Material for this task:

┄┄┄┄┄┄┄┄┄┄

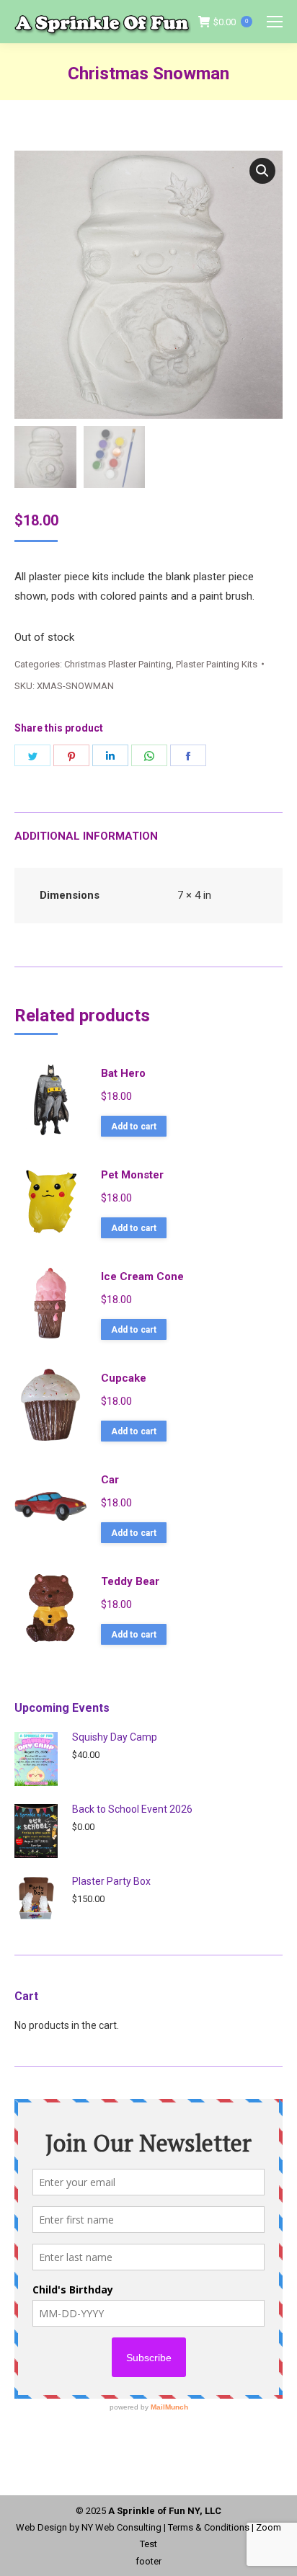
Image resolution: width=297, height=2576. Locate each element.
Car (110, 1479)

┄┄┄┄┄┄┄┄┄┄

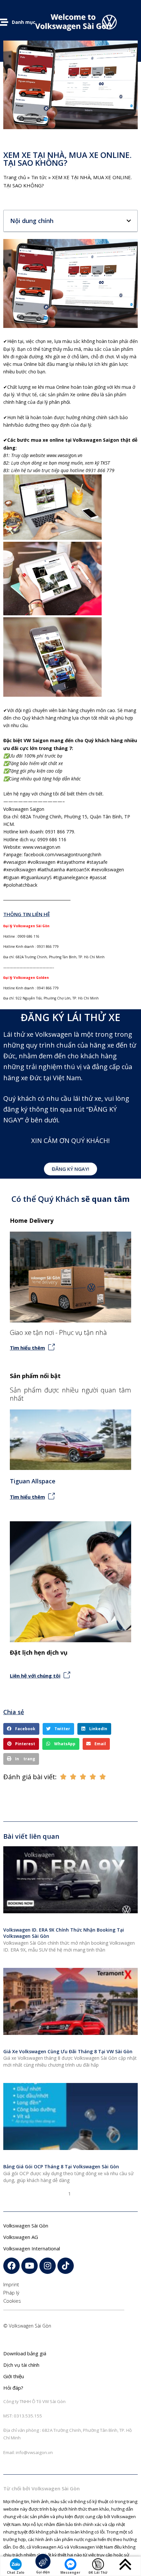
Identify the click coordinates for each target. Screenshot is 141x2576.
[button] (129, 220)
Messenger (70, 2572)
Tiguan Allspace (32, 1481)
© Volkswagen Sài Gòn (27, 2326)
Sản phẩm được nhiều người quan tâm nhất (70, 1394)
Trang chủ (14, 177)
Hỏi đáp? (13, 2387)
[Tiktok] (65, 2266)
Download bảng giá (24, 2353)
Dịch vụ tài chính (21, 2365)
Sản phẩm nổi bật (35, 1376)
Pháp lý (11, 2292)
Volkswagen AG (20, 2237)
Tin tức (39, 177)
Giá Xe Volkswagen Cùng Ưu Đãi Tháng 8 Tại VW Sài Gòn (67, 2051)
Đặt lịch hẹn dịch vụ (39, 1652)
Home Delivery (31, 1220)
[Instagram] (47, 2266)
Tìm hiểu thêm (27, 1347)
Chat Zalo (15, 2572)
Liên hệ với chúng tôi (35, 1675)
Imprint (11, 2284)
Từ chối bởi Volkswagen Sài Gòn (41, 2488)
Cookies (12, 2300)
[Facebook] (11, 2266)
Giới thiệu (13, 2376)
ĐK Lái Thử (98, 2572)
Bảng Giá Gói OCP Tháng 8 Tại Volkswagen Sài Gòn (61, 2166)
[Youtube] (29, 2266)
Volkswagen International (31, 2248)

┄┄┄┄┄┄┄┄┄┄

Your assignment: Beginning with the line that has "Image resolution: width=297, height=2576." and ending with the line that has "Car (110, 1479)", set down the lines above exactly and include no others.

Answer to this task:
Image resolution: width=297, height=2576. Locate each element.
Car (110, 1479)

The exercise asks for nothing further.